> EXERCISE DETAILS
Rewrite all the items below in full, requests included, but shift every coordinate in the answers by adding 136 to each number. Leave the pictures out of your answer.

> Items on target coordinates
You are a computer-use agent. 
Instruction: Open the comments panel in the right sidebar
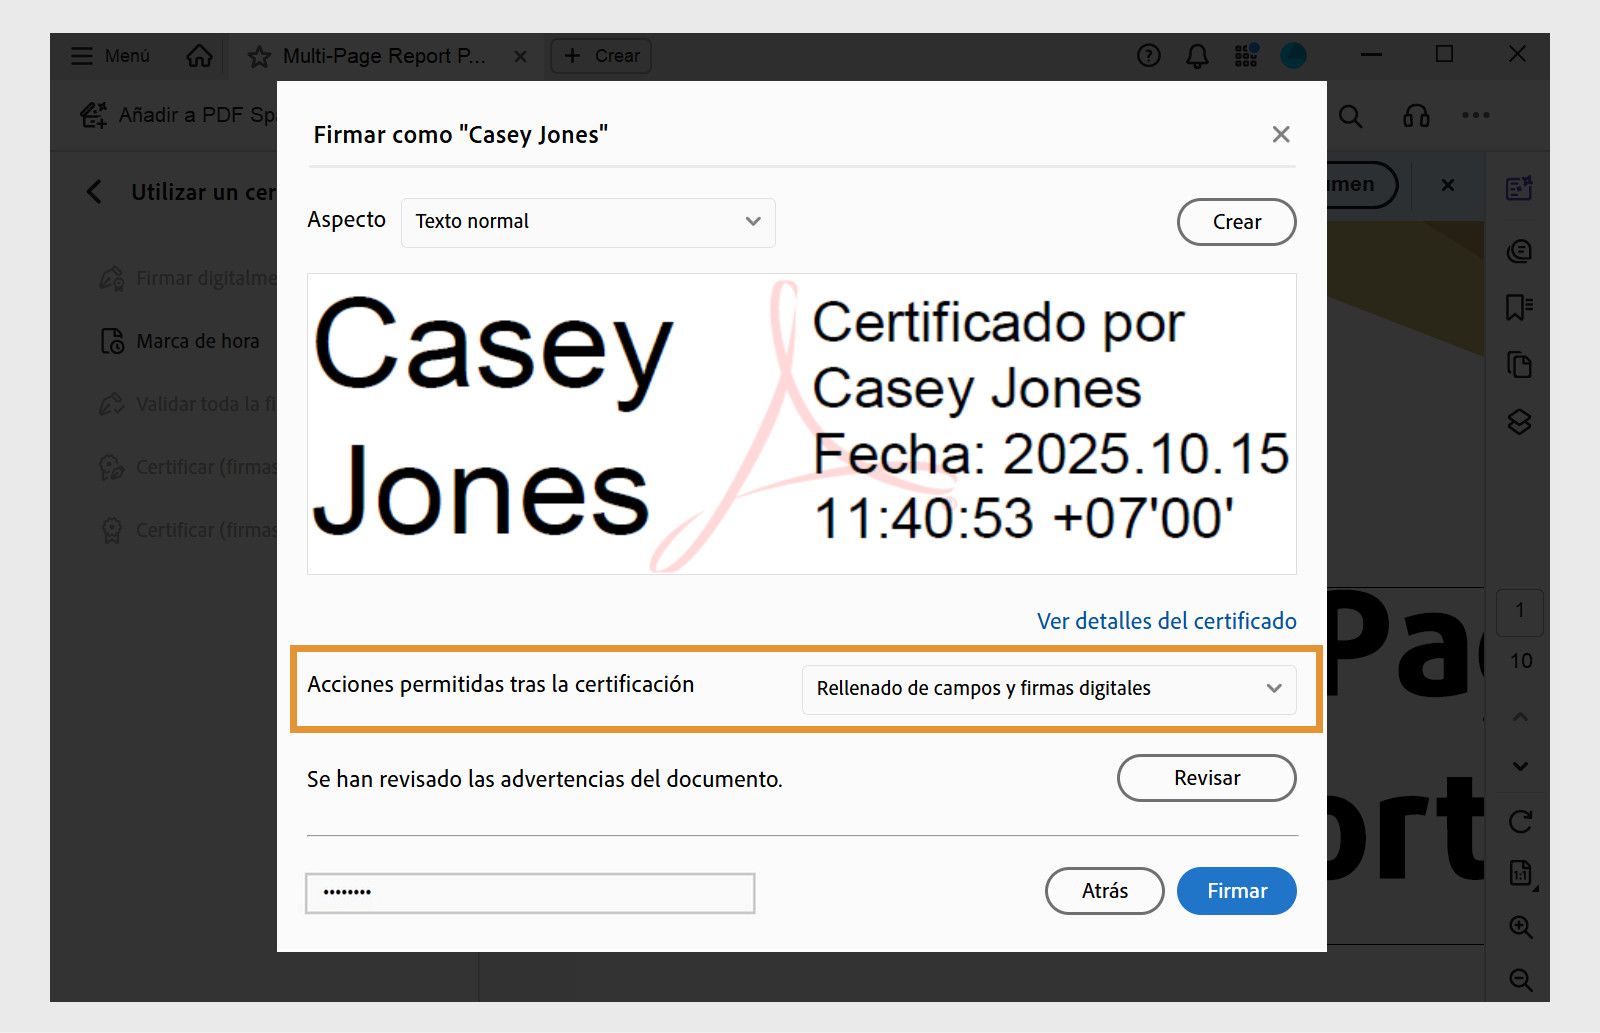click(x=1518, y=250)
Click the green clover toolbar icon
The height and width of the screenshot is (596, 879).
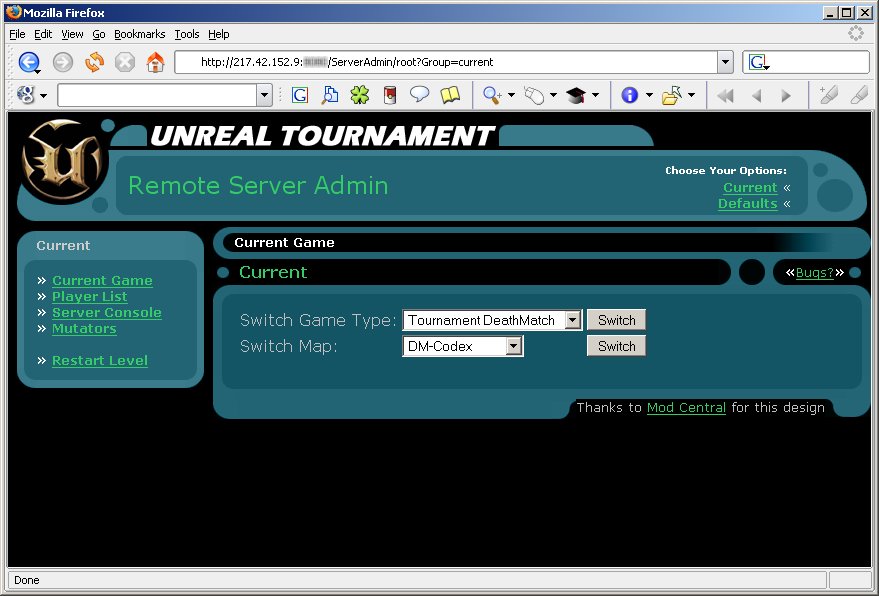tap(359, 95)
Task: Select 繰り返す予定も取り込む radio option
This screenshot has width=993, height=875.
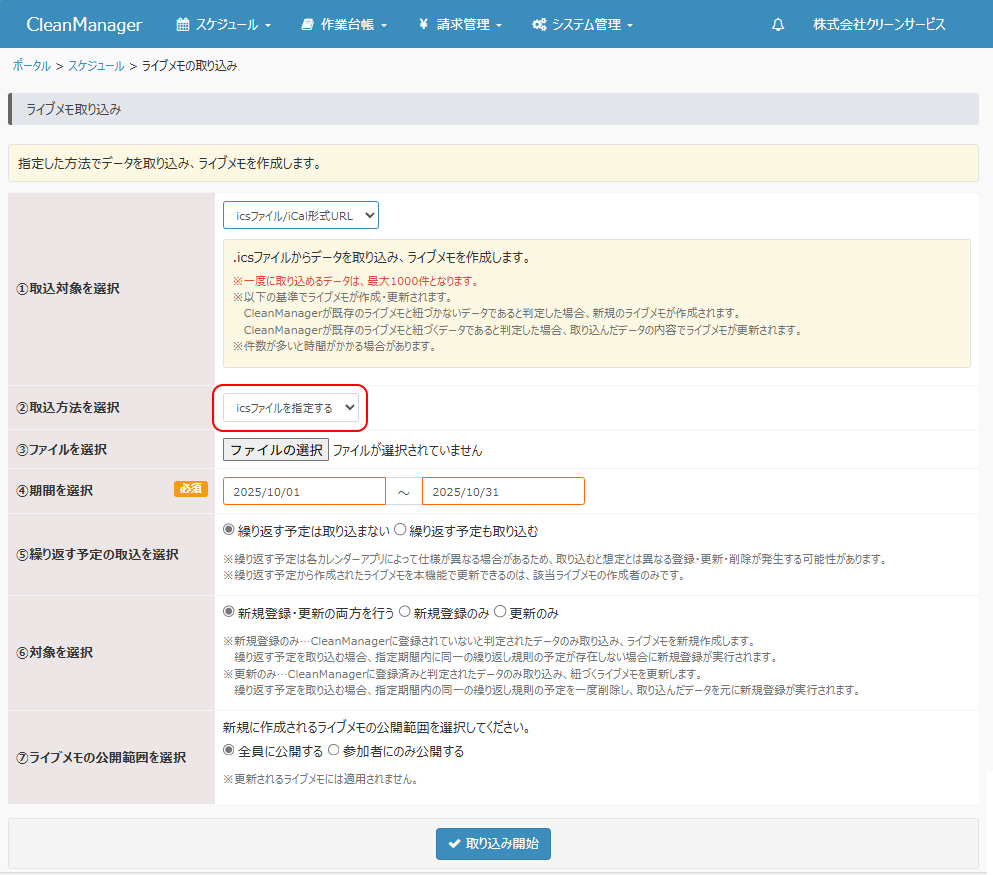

> COMPLETE RESPONSE
You are a computer-use agent. 
Instruction: Open the comments panel in the right sidebar
click(x=1654, y=386)
Click the green clover toolbar icon
The height and width of the screenshot is (596, 879).
tap(495, 231)
Task: Select 繰り返す予定も取り込む radio option
This screenshot has width=993, height=875.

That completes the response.